Online abuse and violence also have significant consequences for young people. 67 percent of young adults in the United States have been subject to some form of online harassment, abuse, or violence, with LGBTQ youth four times more likely to report sexual harassment online than their non-LGBTQ peers. The Anti-Defamation League and Southern Poverty Law Center have also reported significant increases in the number of anti-Semitic and anti-Muslim content online since the 2016 presidential election.
But what do all these statistics tell us on a more fundamental level?
For one, they shed light on the role that race, ethnicity, gender and sexual identity, age, and religion routinely play in exacerbating cases of online abuse and harassment; individuals whose intersecting identities cover multiple marginalized groups face among the worst forms of online abuse. In addition, disruptions and threats to an individual’s digital security have profound impacts on that individual’s willingness to use technology—a particularly big problem when you consider just how much technology permeates people’s everyday lives. As a result, when thinking about the collective outcome that silencing individual voices has in a democratic society, the effects become particularly worrisome.

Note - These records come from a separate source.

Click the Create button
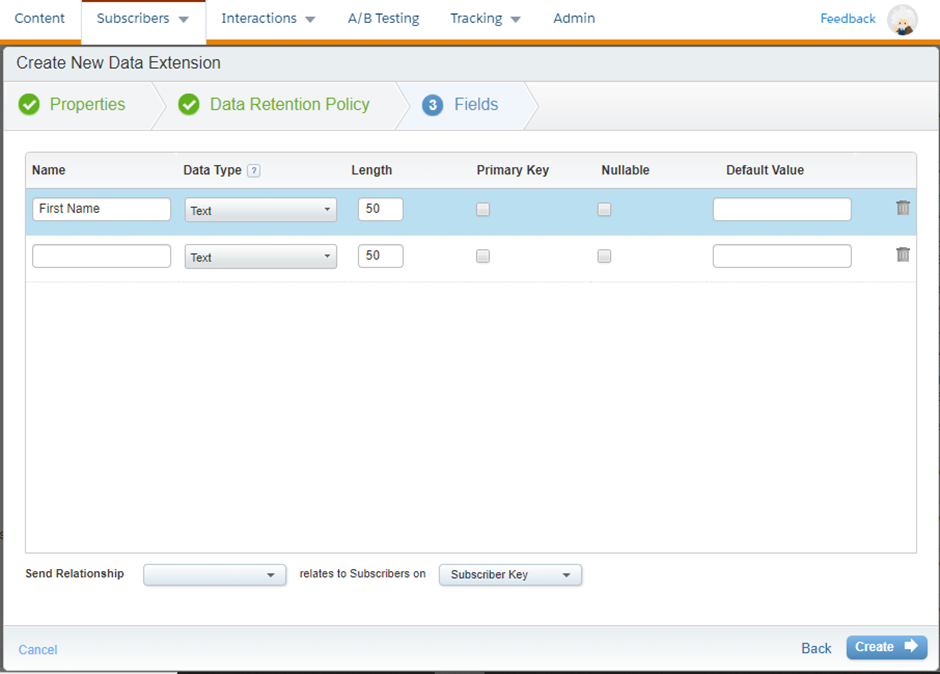This screenshot has height=674, width=940. pyautogui.click(x=886, y=647)
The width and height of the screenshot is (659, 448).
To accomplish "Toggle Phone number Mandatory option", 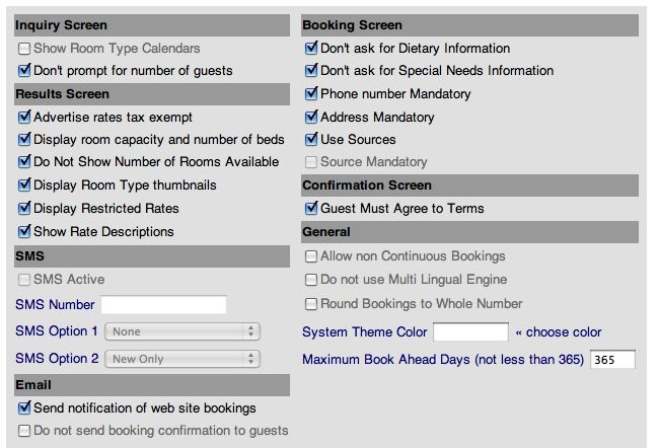I will [x=311, y=94].
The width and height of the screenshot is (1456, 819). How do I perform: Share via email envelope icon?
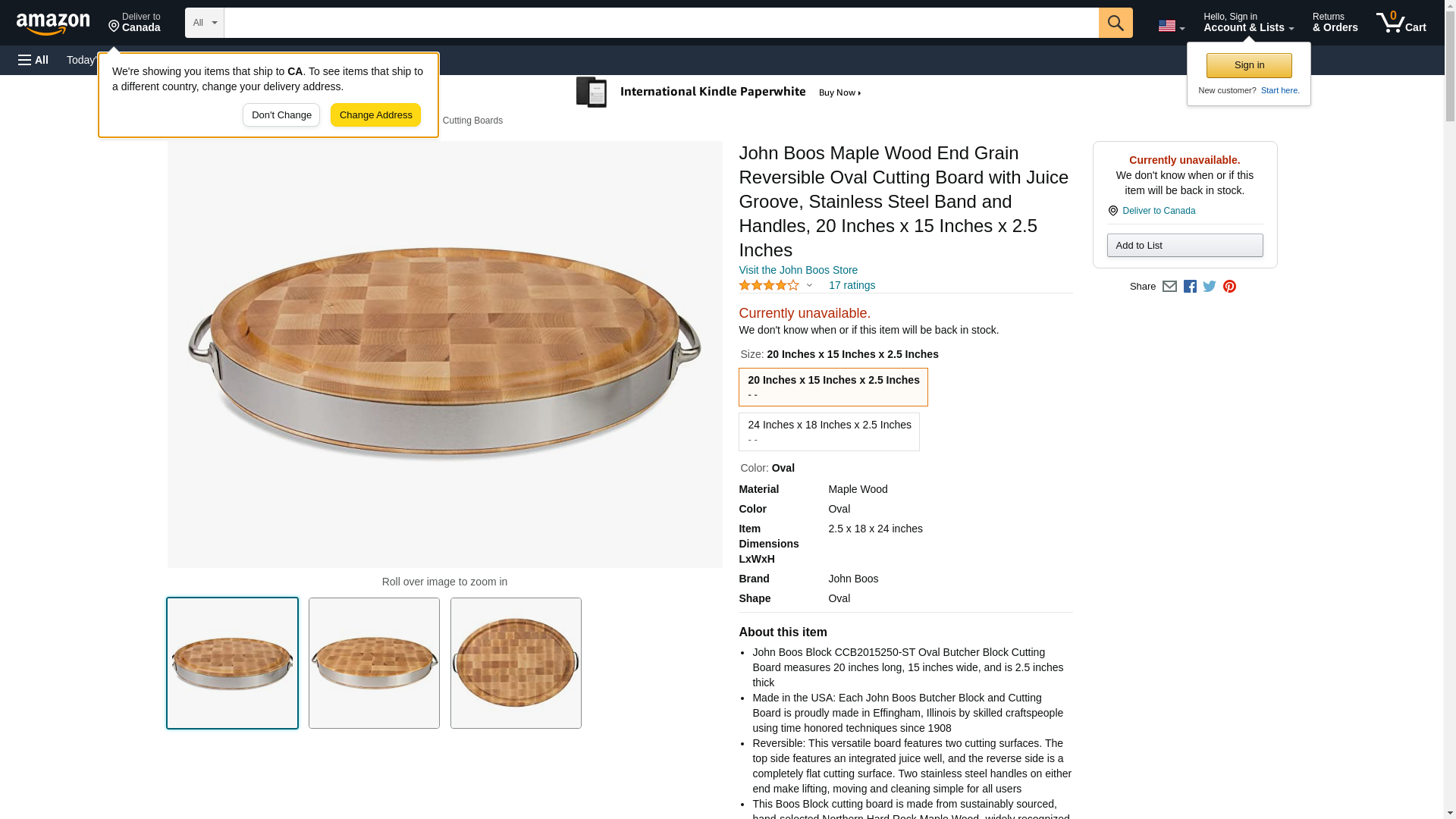click(1169, 287)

Second, they expose the limitations of the prevailing approaches to digital security research and policy work—but also, where this work might go in the future. Digital security research has primarily encompassed a narrow range of threats related to securing digital assets, such as breaches, hacking, cyber warfare, financial crimes, and broader internet governance issues. While these issues are certainly important, the larger framing is too narrow, and doesn’t account for how digital tools can be used to prey on already-vulnerable communities. For instance, perpetrators of domestic violence can use certain technology to track, monitor, and surveil their victims. Or hackers can target communities such as seniors, who are less digitally literate, in order to steal their identity and finances.

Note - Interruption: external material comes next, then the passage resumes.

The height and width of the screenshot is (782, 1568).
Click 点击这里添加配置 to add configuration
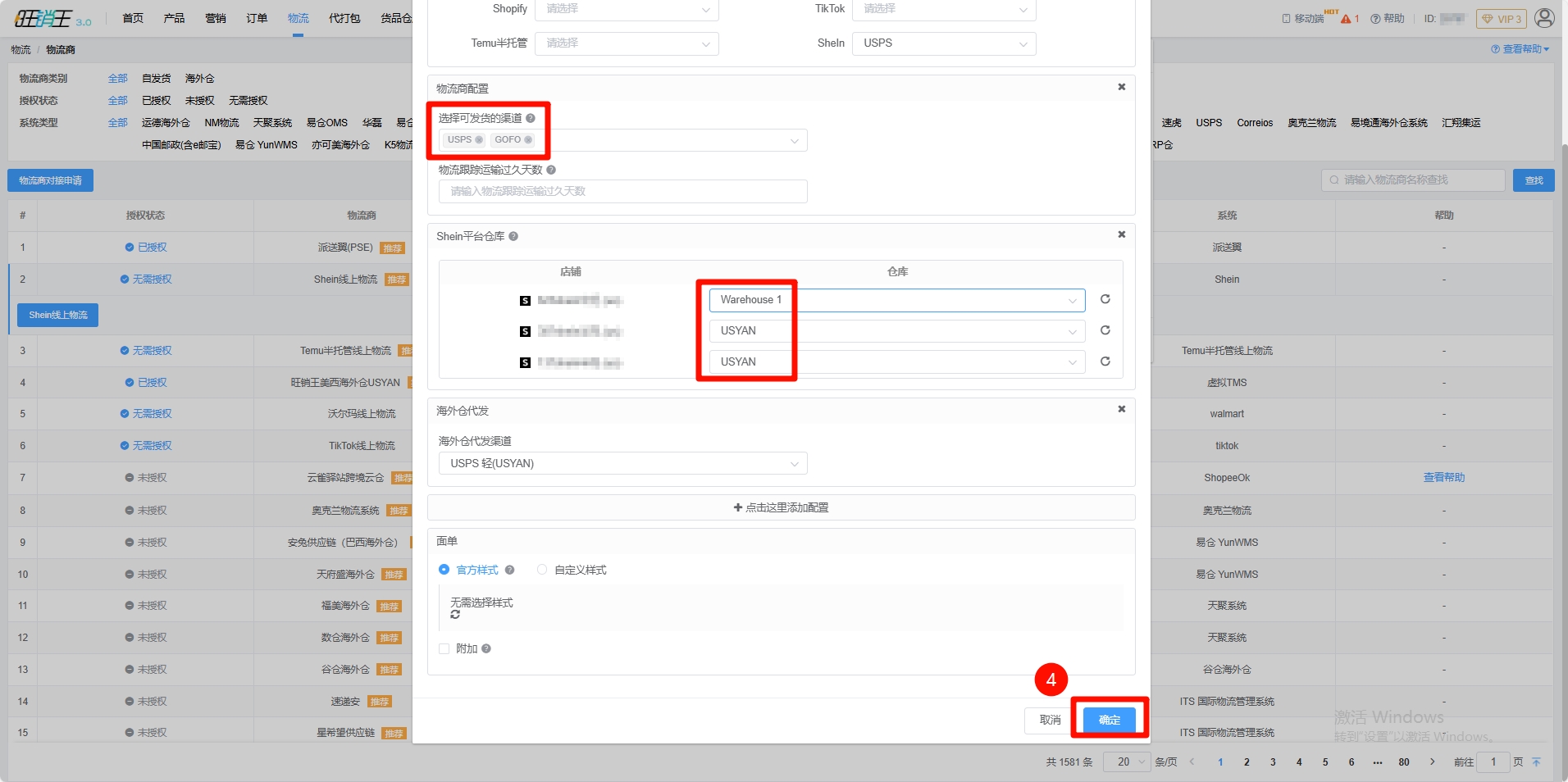tap(781, 507)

While these threats may not always involve physical attacks, they’re just as important as what we typically think of when we talk think about digital security, in no small part because these attacks are more likely to involve the intimate details of people’s daily lives.
To fully and meaningfully address the range of digital safety threats that affect marginalized and vulnerable communities, the same level of care and attention currently dedicated to more traditional “hard” security threats ought to be aimed at other, oft-forgotten categories of harm. In our recent report on the digital security threats marginalized populations face, we offer a set of strategic recommendations—including facilitating more cross-community digital safety trainings and engagements, improving reporting mechanisms on online platforms, and investing more in comprehensive training on digital safety issues for law enforcement officers—as first steps toward achieving this goal. These recommendations seek to bolster the capacity of individuals and community-based organizations, private sector groups, and public sector actors to combat threats to digital safety. Above all, they seek to increase digital security for marginalized groups—while at the same time protecting First Amendment free speech rights.
The names and stories contained in this article are based on several dozen interviews the authors conducted over several months, however they have been altered to protect individual identities. The stories represent an amalgamation of the types of experiences often retold by interviewees.